To był dobry dzień dla norweskiego menedżera Ronny’ego Daili, a także dla Messiego i Suáreza, którzy odnieśli długo oczekiwane zwycięstwo w Miami
Po trudnym okresie w MLS, Inter Miami Lionela Messiego otrzymał mile widziany impuls dzięki zwycięstwu 4-2 nad CF Montréal. W tym samym czasie Atlanta United prowadzona przez Ronny’ego Deilę zapewniła sobie nerwowe zwycięstwo w dogrywce w dramatycznym meczu.

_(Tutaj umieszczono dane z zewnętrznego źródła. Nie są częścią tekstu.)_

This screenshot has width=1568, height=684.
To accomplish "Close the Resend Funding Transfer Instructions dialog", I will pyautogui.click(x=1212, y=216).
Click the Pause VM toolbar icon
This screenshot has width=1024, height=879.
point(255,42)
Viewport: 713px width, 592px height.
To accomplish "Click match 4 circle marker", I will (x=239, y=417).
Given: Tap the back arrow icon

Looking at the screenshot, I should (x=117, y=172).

Przeczytaj: Chelsea ma nowego napastnika
Gwiazdorski duet świeci dla Miami
Messi i Luis Suárez byli w szczytowej formie, ponieważ każdy z nich strzelił po dwie bramki w udanej akcji dla Interu Miami. Oznaczało to koniec czteromeczowej posuchy w wygrywaniu przez drużynę.

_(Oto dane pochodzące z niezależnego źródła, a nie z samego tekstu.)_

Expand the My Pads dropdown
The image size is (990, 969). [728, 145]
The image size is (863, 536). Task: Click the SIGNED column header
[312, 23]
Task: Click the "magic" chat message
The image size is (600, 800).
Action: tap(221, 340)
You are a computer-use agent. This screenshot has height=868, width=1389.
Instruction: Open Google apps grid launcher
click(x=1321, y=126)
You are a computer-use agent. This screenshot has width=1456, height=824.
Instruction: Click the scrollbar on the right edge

- Messi otworzył wynik precyzyjnym strzałem ze skraju pola karnego z szesnastu metrów
- Argentyński gwiazdor zagrał do Suáreza, który w 67. minucie podwyższył na 2:0
- Zaledwie trzy minuty później Suárez podwyższył na 3-0
- Po zmniejszeniu Montrealu, Messi zapewnił zwycięstwo 4-1 po świetnej współpracy z Suárezem
Deilas Atlanta z późnym dramatem
Na drugim wybrzeżu Ronny Deila i Atlanta United przeżyli nerwowy mecz z Orlando:
- Drużyna przegrywała 1-2 na 15 minut przed końcem
- Sytuacja stała się jeszcze trudniejsza, gdy w 78. minucie czerwoną kartkę otrzymał Araujo Vilches
- W 83. minucie efektownym strzałem z dystansu wyrównał Bartosz Slisz
- W dogrywce Jamal Thiare zapewnił ważne zwycięstwo 3-2
Ten triumf oznacza drugie zwycięstwo Atlanty z rzędu po ośmiu meczach bez pełnej puli. Zwycięstwo daje Deili upragnioną chwilę wytchnienia po burzliwym okresie.

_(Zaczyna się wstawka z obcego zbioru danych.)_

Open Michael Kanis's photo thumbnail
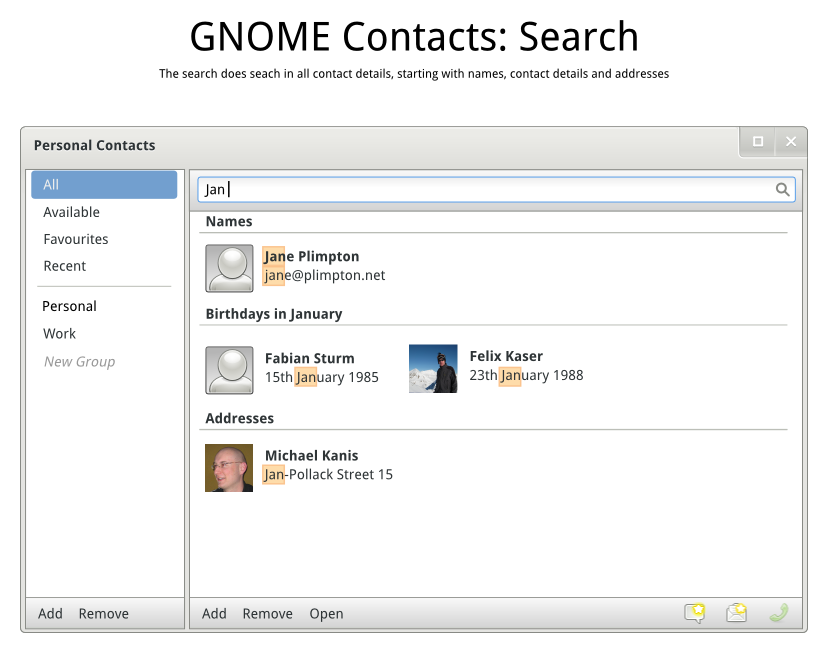coord(229,468)

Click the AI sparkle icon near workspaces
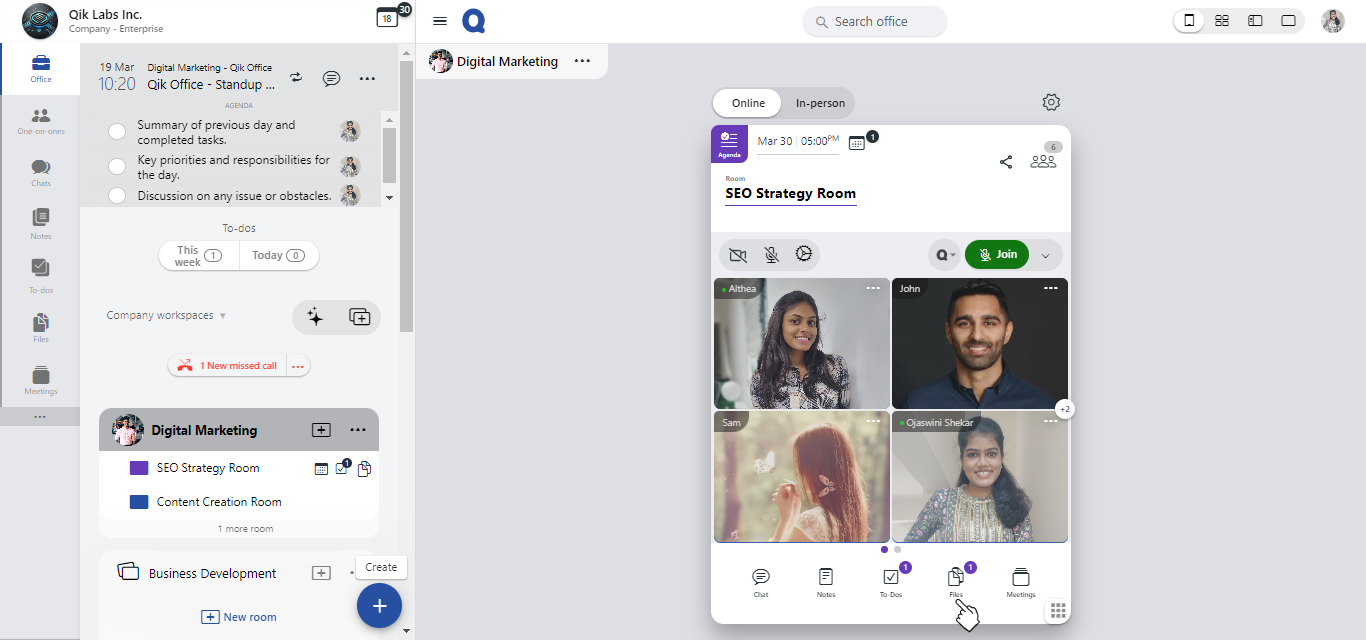pyautogui.click(x=315, y=317)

Czytaj dalej Popidol: Kris Jenner z nowym wyglądem: Wygląda tak staro jak jej własne córki
Kluczowe spostrzeżenia:
- Messi i Suárez pokazali, że wciąż są zabójczym duetem
- Korekty taktyczne Deili w ostatnich minutach przyniosły efekty
- Obie drużyny nabierają ważnego rozpędu po długich okresach posuchy
Tym występem Miami pokazuje, że nadal jest siłą, z którą należy się liczyć, podczas gdy Deila może nieco odetchnąć po odwróceniu trendu dla Atlanty.